*Exercise prompt*. Nothing in the records may be left out or altered; reproduce them all exactly.

[Data items]
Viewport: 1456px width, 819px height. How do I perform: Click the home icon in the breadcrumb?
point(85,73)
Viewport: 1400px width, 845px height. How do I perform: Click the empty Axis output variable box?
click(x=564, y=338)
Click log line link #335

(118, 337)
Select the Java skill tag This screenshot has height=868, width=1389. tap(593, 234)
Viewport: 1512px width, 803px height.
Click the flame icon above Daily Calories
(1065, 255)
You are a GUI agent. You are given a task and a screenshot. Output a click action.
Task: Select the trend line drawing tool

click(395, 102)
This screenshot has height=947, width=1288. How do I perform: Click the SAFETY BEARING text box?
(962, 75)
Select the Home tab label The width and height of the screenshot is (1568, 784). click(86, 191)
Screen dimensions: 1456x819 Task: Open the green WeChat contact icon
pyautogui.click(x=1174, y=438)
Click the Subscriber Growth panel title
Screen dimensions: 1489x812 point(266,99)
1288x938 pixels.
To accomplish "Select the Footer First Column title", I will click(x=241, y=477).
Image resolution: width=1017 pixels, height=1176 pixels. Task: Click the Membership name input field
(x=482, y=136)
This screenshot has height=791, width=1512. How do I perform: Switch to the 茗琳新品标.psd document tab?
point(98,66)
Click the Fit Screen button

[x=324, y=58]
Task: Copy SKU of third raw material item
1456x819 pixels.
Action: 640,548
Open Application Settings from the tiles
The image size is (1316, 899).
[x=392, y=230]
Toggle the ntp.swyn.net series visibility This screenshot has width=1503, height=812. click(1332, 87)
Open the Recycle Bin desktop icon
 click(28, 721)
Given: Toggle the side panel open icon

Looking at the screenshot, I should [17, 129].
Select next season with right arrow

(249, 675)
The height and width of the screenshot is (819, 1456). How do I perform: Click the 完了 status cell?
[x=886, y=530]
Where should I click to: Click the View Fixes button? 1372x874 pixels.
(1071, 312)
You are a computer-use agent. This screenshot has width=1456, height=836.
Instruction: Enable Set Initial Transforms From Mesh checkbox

*Result for this task*.
Viewport: 1456px width, 819px height. How do I perform: Click the home icon in the breadcrumb?
point(85,73)
Viewport: 1400px width, 845px height. How do I perform: Click the empty Axis output variable box?
click(x=564, y=338)
Click log line link #335

(118, 337)
Select the Java skill tag This screenshot has height=868, width=1389. tap(593, 234)
Viewport: 1512px width, 803px height.
Click the flame icon above Daily Calories
(1065, 255)
You are a GUI agent. You are given a task and a screenshot. Output a click action.
Task: Select the trend line drawing tool

click(395, 102)
This screenshot has height=947, width=1288. How do I perform: Click the SAFETY BEARING text box?
(962, 75)
Select the Home tab label The width and height of the screenshot is (1568, 784). click(86, 191)
Screen dimensions: 1456x819 Task: Open the green WeChat contact icon
pyautogui.click(x=1174, y=438)
Click the Subscriber Growth panel title
Screen dimensions: 1489x812 point(266,99)
1288x938 pixels.
To accomplish "Select the Footer First Column title", I will click(x=241, y=477).
Image resolution: width=1017 pixels, height=1176 pixels. Task: Click the Membership name input field
(x=482, y=136)
This screenshot has height=791, width=1512. How do I perform: Switch to the 茗琳新品标.psd document tab?
point(98,66)
Click the Fit Screen button

[x=324, y=58]
Task: Copy SKU of third raw material item
1456x819 pixels.
Action: 640,548
Open Application Settings from the tiles
The image size is (1316, 899).
[x=392, y=230]
Toggle the ntp.swyn.net series visibility This screenshot has width=1503, height=812. click(1332, 87)
Open the Recycle Bin desktop icon
 click(28, 721)
Given: Toggle the side panel open icon

Looking at the screenshot, I should [17, 129].
Select next season with right arrow

(249, 675)
The height and width of the screenshot is (819, 1456). How do I perform: Click the 完了 status cell?
[x=886, y=530]
Where should I click to: Click the View Fixes button? 1372x874 pixels.
(1071, 312)
You are a computer-use agent. This screenshot has width=1456, height=836.
Instruction: Enable Set Initial Transforms From Mesh checkbox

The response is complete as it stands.